__Exercise instructions__
Once the line containing "Viewport: 640px width, 360px" is found in the entries below, reproduce it and every line after it, stopping at and including the line containing "Focus the text"; reproduce nothing else, and keep each line exact.

__Recorded data__
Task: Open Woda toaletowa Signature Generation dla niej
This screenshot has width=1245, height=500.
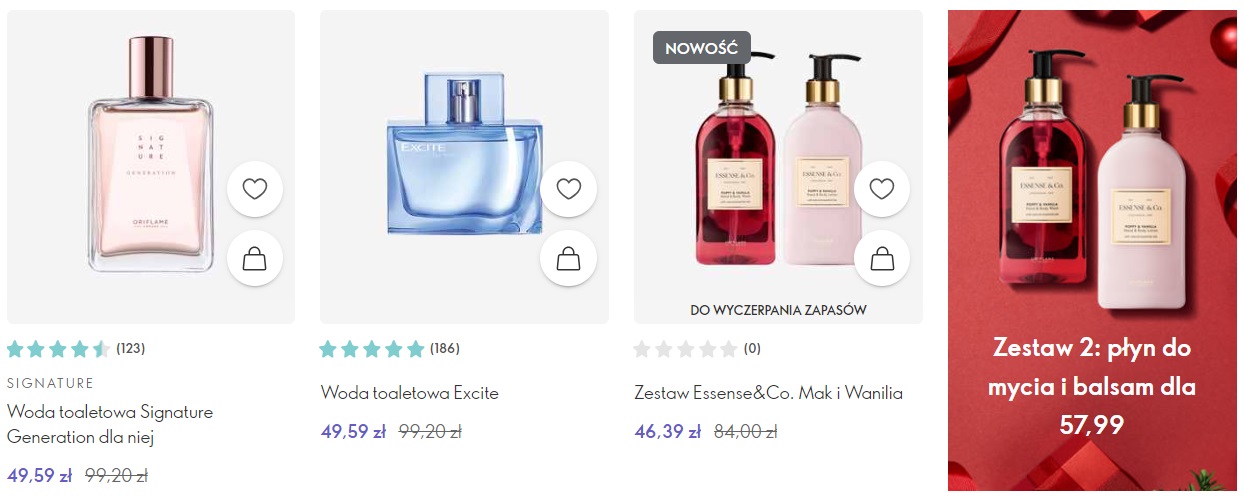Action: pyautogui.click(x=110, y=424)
* * *
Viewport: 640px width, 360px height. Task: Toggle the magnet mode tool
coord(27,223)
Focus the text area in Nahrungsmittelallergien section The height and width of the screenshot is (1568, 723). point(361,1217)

__Written reply__
Viewport: 640px width, 360px height. Task: Toggle the magnet mode tool
coord(27,223)
Focus the text area in Nahrungsmittelallergien section The height and width of the screenshot is (1568, 723). point(361,1217)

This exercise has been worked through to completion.